Aim of the exercise >> Determine the number of lines in the listing that include the string "Arbeitsspeicher"; the reply consists of that number only.

..........

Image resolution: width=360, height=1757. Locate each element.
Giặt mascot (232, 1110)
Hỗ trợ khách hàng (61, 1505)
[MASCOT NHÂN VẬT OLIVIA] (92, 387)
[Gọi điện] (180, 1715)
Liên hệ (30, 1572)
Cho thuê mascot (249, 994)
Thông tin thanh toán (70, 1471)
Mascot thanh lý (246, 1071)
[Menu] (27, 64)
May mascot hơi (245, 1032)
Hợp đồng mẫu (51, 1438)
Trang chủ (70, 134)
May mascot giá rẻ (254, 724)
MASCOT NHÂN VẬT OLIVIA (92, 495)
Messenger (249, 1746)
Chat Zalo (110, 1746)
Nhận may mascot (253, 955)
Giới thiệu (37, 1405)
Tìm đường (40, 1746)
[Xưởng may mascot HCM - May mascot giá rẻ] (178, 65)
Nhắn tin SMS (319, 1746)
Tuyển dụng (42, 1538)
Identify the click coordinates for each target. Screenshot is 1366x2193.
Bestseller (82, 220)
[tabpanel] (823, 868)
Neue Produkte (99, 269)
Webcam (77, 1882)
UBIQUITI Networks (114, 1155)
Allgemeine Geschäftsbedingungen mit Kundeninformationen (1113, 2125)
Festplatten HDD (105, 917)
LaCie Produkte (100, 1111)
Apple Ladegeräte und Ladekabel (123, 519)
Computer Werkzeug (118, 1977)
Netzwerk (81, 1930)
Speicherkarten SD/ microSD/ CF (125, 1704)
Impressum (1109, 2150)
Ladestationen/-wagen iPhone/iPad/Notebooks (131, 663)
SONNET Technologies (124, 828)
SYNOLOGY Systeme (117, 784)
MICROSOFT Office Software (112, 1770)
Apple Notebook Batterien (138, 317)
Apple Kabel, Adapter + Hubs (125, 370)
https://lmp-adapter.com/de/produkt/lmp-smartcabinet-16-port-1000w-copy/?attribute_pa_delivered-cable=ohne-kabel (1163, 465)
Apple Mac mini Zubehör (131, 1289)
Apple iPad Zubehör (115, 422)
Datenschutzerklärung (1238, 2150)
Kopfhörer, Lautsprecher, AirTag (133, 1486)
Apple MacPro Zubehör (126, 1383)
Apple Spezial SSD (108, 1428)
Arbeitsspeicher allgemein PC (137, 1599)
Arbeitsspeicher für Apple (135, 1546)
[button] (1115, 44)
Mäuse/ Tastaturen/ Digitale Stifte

..........

Problem solution >> 2